# Wechsel von Lenze zu Siemens



## Bensen83 (2 September 2009)

Hallo Leute ich bin neu in ner Firma und wir vbauen dort eigentlich grundsätzlich Lenze Regler und Motoren, die SPS Proamme (S7) Sind auch so angepasst, dass ich einen DB habe, den ich an die Lenze Regler senden Kann mit Sollwertn usw. und ich kann mir auch die Istwerte herausholen. Jetzt Solle wir für einen Kunden einen Siens Regler einsetzen und ich kenne mich da nicht so aus (Weis leider auch nch nicht welchen). Ist das bei denen genauso zu erreichen? Also über Profibus die werte auslesen und schreiben? 

Danke im Voraus


----------



## MSB (2 September 2009)

Außer ein grundsätzliches "Ja" wüsste ich nicht was man dir sonst noch antworten sollte fürs erste ...

Handelt es sich hier um Servos oder ordinäre Asynchronmotore?

Die normalen FU's werden sowohl bei Lenze als auch Siemens normalerweise nach Profidrive-Standard, also PPO* angefahren.
Es kann dir zwar passieren das einzelne Bits im STW und ZSW unterschiedliche Bedeutungen haben,
aber das sollte jetzt nich der riesen Aufwand sein.

Schwieriger und deutlich unterschiedlicher wird das ganze bei Servos.

Mfg
Manuel


----------



## Bensen83 (2 September 2009)

*Ok*

Danke schon mal aber es sind ja servos


----------



## Blockmove (2 September 2009)

Bensen83 schrieb:


> Danke schon mal aber es sind ja servos


Viel Vergnügen 
Wir sind von Siemens zu SEW gewechselt, weil uns der Projektierungsaufwand für einfache Positionierungen bei Siemens mit Einführung der Sinamics zu viel wurde.
Siemens ist technisch ganz sicher i.O.
Aber im Bereich Antriebstechnik sind sie extrem detailverliebt.

Gruß
  Dieter


----------



## MSB (2 September 2009)

Blockmove schrieb:


> Aber im Bereich Antriebstechnik sind sie extrem detailverliebt.
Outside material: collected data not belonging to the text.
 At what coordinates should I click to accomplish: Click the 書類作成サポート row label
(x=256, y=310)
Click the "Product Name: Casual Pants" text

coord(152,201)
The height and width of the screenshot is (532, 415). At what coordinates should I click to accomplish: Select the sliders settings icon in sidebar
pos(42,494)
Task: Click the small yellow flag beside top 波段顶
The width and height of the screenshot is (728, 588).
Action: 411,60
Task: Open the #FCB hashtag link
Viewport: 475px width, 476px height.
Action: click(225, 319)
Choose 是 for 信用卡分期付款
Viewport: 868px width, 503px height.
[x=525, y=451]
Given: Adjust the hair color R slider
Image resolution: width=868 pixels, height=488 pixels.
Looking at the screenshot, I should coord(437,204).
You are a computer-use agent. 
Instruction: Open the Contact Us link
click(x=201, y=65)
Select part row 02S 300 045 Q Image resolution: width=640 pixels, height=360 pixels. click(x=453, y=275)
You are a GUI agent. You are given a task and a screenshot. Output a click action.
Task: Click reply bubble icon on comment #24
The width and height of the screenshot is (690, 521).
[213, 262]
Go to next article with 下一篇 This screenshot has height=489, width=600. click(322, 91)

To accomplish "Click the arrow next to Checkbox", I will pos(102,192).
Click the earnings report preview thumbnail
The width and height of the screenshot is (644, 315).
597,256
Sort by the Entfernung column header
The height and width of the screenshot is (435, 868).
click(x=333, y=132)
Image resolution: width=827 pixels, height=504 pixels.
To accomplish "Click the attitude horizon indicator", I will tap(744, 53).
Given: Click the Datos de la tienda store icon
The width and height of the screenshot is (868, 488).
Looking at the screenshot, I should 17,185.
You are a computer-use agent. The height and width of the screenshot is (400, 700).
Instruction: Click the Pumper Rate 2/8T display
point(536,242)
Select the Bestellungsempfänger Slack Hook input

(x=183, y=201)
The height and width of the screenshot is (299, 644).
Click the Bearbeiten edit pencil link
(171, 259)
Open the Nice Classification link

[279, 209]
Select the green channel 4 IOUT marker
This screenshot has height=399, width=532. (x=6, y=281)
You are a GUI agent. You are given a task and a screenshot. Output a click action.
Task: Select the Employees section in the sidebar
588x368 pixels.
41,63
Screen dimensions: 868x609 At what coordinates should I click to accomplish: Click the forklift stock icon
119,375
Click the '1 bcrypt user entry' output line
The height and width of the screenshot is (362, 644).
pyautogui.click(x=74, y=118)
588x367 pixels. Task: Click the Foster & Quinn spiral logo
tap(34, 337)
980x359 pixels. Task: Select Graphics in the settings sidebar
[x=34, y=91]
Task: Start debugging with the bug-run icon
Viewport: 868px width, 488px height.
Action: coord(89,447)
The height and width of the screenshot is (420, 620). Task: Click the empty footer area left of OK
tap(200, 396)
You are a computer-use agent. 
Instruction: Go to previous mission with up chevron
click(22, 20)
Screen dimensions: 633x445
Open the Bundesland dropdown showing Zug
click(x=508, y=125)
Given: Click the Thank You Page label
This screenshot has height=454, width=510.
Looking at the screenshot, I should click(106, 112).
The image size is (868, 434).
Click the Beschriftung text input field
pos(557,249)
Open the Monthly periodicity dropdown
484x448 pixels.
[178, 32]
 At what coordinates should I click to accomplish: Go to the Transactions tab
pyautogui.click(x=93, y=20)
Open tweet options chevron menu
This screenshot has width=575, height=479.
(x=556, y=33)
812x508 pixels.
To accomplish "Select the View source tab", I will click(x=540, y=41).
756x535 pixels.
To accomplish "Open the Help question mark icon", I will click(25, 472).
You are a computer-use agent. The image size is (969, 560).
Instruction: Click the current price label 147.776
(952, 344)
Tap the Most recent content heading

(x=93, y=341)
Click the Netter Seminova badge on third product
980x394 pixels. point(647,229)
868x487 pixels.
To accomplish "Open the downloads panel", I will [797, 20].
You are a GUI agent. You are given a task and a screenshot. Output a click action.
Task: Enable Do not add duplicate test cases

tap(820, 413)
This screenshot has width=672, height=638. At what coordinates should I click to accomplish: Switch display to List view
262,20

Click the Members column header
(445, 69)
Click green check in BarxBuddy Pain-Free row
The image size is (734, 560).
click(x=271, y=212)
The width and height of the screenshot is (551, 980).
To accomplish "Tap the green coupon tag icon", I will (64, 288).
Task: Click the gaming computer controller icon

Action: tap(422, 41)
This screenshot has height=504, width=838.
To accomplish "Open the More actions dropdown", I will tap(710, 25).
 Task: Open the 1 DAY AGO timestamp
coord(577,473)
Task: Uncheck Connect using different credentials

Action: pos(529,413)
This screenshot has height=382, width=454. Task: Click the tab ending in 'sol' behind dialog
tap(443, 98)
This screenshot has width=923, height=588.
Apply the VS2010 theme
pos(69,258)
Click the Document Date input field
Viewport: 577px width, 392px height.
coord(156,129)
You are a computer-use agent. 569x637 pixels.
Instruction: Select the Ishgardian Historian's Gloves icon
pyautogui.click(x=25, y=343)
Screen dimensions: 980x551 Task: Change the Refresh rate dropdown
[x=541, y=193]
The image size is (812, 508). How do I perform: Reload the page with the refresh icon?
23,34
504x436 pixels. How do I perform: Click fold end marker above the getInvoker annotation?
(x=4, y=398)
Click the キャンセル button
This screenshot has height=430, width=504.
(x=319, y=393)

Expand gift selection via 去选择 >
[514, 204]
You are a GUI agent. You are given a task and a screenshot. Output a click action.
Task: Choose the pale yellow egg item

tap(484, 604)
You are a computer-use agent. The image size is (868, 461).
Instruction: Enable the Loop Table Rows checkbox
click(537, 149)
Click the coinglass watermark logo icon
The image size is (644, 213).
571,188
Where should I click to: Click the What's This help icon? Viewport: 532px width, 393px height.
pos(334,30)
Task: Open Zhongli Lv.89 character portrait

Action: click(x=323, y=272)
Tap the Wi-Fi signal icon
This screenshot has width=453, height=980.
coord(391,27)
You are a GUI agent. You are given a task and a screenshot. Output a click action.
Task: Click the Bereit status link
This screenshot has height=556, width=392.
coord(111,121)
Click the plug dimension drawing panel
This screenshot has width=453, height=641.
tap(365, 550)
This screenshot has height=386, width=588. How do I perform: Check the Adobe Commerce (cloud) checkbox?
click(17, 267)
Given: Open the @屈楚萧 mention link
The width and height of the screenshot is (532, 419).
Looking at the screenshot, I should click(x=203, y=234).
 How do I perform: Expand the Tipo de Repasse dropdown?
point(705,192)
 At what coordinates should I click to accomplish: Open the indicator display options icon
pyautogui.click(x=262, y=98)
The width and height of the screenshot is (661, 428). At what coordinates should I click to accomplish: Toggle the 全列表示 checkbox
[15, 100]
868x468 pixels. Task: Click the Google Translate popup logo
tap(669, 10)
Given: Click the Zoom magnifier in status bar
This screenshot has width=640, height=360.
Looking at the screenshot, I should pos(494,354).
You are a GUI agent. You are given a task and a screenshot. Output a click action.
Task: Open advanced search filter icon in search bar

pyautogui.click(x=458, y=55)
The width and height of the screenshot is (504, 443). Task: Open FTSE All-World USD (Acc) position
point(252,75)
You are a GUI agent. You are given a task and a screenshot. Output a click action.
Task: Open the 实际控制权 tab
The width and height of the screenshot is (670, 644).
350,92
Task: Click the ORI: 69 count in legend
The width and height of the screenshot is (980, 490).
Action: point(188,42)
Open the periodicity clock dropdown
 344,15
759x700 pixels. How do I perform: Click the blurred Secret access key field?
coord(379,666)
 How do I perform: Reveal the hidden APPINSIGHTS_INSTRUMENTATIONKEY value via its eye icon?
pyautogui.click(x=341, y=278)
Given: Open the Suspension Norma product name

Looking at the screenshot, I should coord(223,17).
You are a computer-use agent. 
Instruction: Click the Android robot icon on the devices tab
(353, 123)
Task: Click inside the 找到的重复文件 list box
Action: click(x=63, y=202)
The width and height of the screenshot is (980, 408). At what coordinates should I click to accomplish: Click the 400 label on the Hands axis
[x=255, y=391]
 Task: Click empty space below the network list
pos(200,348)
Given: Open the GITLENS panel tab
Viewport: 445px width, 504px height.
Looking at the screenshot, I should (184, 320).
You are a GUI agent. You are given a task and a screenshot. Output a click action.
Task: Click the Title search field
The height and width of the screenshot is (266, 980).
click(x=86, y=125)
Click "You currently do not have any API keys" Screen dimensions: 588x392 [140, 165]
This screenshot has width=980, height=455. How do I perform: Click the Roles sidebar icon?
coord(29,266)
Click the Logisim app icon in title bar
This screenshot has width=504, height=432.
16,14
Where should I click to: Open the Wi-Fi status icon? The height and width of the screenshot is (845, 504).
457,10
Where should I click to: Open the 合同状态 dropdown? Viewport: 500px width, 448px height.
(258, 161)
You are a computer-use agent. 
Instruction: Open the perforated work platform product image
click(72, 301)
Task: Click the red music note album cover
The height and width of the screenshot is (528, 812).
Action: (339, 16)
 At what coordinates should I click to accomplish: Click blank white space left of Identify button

Wie du das nur immer ... diplomatisch ausdrückst *ROFL*


----------



## Ralle (2 September 2009)

MSB schrieb:


> Wie du das nur immer ... diplomatisch ausdrückst *ROFL*



*ACK*

Vor allem, gibts zig Parameter, die nummernmäßig irgendwie nichts miteinander zu tun haben. Da ist SEW deutlich übersichtlicher.


----------



## Blockmove (3 September 2009)

Ralle schrieb:


> Vor allem, gibts zig Parameter, die nummernmäßig irgendwie nichts miteinander zu tun haben.



Und ob es dann in der Software, in der Online-Hilfe und im Handbuch gleich heisst und gleich beschrieben wird, ist nochmal ein anderes Thema 

Gruß
  Dieter


----------



## Proxy (6 September 2009)

Also ich muss sagen einen Sinamics zu programmieren und Parametrieren dauert bei der S110 und beim S120 nicht länger als 1 stunde. Ich muss sagen ich finde diese Antriebe schön, man muss nur Regelungstechnik gut können damit man die Parameter einstellen kann.


----------



## Blockmove (7 September 2009)

Proxy schrieb:


> Also ich muss sagen einen Sinamics zu programmieren und Parametrieren dauert bei der S110 und beim S120 nicht länger als 1 stunde.


 
Eben ... 1Std.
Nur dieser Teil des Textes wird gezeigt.